E3396. Rough Around the Edges: Distinguishing Causes of Loss of Renal Corticomedullary Differentiation on Abdominopelvic CT
  1. Michael McColl; Johns Hopkins Medical Institute
  2. Erin Gomez; Johns Hopkins Medical Institute
  3. Elliot Fishman; Johns Hopkins Medical Institute
The kidneys have a distinct appearance across multiphase postcontrast imaging that is rooted in anatomy and physiology. Loss of normal renal corticomedullary differentiation is a commonly encountered finding on abdominopelvic CT. The two most common causes of loss of the renal corticomedullary interface are infection and infarction. However, numerous additional entities may also contribute to this finding, many of which radiologists fail to consider. In this exhibit we intend to explore the various causes of loss of corticomedullary differentiation and stress that clinical history is of the utmost importance when evaluating this finding on CT.

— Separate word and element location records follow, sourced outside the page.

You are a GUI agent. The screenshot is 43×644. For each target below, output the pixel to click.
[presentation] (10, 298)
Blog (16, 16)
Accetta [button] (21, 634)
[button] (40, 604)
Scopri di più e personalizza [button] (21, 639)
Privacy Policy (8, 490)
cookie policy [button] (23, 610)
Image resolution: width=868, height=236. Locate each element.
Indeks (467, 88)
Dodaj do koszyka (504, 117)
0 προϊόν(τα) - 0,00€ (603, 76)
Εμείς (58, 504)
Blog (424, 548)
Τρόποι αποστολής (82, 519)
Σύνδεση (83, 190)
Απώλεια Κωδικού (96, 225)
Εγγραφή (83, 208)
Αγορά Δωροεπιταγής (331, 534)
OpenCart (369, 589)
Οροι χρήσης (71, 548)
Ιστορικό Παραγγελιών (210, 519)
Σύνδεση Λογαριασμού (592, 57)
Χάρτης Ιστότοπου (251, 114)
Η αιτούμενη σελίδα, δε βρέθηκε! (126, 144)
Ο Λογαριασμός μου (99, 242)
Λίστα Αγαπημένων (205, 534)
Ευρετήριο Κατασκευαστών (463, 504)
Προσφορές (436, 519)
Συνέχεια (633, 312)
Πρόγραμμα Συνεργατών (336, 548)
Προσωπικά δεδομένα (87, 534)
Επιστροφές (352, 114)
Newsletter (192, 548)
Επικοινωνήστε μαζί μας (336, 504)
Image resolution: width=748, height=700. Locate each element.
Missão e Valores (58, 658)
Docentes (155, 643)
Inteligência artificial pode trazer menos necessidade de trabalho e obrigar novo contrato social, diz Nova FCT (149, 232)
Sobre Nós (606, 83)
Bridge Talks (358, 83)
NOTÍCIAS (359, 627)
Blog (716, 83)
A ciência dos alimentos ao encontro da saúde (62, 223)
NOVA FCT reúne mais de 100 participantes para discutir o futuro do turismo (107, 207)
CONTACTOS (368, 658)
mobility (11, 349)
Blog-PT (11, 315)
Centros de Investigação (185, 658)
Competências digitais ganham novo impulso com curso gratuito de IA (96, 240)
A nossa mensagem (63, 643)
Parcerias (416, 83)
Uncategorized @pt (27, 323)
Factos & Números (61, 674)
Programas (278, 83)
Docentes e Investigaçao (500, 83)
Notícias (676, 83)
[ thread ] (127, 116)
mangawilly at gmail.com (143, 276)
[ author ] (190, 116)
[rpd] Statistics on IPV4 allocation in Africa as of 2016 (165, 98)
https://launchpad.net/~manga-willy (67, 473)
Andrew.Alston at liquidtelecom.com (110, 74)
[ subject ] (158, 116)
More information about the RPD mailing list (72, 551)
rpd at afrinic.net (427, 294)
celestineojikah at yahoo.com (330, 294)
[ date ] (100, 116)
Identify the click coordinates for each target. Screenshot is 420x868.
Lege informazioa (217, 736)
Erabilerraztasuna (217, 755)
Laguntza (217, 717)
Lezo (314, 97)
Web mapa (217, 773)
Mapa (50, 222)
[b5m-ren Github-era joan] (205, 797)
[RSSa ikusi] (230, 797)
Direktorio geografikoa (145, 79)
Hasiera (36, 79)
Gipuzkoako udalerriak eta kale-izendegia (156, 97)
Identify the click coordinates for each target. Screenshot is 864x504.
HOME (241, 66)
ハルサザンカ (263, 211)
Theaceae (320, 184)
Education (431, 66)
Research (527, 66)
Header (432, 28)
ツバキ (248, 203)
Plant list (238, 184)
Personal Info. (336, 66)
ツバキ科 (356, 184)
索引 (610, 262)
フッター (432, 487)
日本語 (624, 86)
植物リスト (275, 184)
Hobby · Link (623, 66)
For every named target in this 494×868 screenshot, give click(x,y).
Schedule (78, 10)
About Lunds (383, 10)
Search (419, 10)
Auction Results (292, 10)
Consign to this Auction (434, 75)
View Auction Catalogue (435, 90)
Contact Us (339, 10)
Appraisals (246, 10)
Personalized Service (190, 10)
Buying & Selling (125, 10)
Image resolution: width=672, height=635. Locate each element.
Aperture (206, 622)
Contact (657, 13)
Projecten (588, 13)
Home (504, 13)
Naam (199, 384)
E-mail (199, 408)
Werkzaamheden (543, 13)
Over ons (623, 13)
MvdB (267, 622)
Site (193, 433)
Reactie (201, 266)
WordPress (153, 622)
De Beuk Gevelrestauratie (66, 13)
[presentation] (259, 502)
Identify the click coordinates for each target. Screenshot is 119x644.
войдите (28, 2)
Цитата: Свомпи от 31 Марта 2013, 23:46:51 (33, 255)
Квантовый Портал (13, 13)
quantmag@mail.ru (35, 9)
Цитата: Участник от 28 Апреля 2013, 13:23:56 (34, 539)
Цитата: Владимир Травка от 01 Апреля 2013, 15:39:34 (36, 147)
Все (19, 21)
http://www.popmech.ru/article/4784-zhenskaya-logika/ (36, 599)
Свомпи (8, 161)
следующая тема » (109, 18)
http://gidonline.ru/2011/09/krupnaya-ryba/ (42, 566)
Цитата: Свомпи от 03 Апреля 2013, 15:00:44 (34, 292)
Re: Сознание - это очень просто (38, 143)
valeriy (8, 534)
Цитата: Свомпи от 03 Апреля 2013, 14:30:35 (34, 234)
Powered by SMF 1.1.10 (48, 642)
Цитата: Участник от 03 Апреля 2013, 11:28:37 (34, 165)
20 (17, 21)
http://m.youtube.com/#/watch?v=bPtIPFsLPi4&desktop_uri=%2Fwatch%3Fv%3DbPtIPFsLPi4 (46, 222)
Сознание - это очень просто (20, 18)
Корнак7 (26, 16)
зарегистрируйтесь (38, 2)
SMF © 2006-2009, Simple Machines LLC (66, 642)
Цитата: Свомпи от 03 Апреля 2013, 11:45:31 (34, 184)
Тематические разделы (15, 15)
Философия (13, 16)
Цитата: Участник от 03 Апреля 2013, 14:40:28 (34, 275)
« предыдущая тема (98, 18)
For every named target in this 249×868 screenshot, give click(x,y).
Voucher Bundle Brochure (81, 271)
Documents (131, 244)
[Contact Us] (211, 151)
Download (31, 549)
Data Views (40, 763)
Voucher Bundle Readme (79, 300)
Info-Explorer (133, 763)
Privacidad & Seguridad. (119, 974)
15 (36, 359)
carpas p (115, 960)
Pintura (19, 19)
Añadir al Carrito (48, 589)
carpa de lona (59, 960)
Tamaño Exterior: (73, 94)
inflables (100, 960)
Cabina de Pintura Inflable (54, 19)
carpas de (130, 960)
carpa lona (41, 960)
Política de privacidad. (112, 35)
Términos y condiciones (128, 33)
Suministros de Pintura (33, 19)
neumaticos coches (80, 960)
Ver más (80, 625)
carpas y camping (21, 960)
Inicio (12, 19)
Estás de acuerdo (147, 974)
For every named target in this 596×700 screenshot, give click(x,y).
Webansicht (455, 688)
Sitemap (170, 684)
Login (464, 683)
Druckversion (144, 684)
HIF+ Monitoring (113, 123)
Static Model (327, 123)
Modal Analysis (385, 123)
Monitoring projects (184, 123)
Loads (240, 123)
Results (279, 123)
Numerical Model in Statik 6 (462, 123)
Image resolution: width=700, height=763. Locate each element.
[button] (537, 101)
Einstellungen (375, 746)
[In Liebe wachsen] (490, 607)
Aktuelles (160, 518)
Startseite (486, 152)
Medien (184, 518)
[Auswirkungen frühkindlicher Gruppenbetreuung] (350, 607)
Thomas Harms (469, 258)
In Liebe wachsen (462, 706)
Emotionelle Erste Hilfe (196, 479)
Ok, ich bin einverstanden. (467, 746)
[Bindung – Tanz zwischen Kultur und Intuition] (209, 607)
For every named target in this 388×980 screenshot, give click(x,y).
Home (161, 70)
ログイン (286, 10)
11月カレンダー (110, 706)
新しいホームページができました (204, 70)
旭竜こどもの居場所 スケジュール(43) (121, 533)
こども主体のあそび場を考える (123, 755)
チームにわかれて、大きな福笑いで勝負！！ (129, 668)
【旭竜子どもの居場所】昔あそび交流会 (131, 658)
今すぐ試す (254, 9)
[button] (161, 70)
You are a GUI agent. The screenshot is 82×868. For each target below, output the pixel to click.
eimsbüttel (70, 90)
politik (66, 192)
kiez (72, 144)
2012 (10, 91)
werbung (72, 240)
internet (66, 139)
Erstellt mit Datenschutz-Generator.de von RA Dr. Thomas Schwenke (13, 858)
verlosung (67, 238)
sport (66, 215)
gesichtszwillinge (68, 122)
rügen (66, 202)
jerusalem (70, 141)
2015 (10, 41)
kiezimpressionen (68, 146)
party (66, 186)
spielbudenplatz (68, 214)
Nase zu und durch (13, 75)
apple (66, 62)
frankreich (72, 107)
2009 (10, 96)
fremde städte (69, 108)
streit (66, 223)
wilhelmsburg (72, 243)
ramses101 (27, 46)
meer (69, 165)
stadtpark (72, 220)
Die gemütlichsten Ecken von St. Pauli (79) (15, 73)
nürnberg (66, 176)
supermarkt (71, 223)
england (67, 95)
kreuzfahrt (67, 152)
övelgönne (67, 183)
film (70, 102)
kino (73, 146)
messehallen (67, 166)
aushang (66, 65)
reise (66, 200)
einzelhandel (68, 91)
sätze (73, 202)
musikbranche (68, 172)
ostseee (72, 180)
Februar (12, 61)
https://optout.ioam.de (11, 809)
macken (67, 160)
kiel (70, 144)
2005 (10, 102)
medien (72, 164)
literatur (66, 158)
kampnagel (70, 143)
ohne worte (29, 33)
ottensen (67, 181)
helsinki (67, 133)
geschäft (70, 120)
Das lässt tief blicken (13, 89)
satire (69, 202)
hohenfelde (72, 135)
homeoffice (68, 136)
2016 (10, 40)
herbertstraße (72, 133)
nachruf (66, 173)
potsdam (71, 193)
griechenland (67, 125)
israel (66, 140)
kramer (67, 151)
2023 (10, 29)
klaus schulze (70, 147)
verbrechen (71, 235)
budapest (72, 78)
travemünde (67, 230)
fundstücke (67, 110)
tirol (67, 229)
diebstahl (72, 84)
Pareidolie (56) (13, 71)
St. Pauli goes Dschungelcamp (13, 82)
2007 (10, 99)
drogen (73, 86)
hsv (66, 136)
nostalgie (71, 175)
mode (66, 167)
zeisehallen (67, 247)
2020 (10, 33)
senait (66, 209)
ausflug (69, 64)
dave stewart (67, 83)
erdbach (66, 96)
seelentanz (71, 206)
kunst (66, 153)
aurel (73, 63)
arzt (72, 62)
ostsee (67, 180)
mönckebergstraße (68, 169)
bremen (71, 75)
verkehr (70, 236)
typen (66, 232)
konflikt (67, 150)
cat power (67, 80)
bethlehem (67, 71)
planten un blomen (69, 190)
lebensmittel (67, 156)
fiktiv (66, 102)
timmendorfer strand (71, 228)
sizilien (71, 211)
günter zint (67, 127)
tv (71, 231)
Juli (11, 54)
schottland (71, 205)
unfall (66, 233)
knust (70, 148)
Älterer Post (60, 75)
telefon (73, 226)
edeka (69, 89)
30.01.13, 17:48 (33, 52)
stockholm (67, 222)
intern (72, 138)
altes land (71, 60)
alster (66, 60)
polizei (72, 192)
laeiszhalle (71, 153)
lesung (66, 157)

Educational Goals / Teaching Points
After reviewing our educational exhibit, learners will be able to better understand normal renal physiology, identify imaging characteristics that represent disruption to that normal physiology, produce a wide differential diagnosis for loss of corticomedullary differentiation rather than only infection or infarction, and narrow that differential to a more precise cause with consideration of clinical history.

Key Anatomic/Physiologic Issues and Imaging Findings/Techniques
In this educational exhibit, we will first outline the normal renal anatomy and function including describing the appearance of the kidneys on precontrast, arterial, venous and excretory phase CT and the pathway of contrast through the nephron. We will then provide pointers on identifying loss of corticomedullary differentiation using thin and thick section images and mutliplanar reformats. Next, we will discuss the causes of a loss of corticomedullary differentiation including pyelonephritis, infarction (including renal artery stenosis, renal vein thrombosis, embolic phenomenon, etc.), interstitial nephritis (secondary to drugs, granulomatous disease, IgG4, radiation, etc.), rhabdomyolysis, and neoplasm. Finally, we will emphasize the importance of clinical history in the diagnostic process of this finding with example vignettes of common presentations.

Loss of corticomedullary differentiation in the kidney is a common finding with a wide differential diagnosis that is often underappreciated by radiologists. Understanding the related pathophysiology, the common imaging appearances, and the importance of clinical history in regards to this finding will assist the radiologist in providing more accurate and actionable assessments of renal pathology in their practice.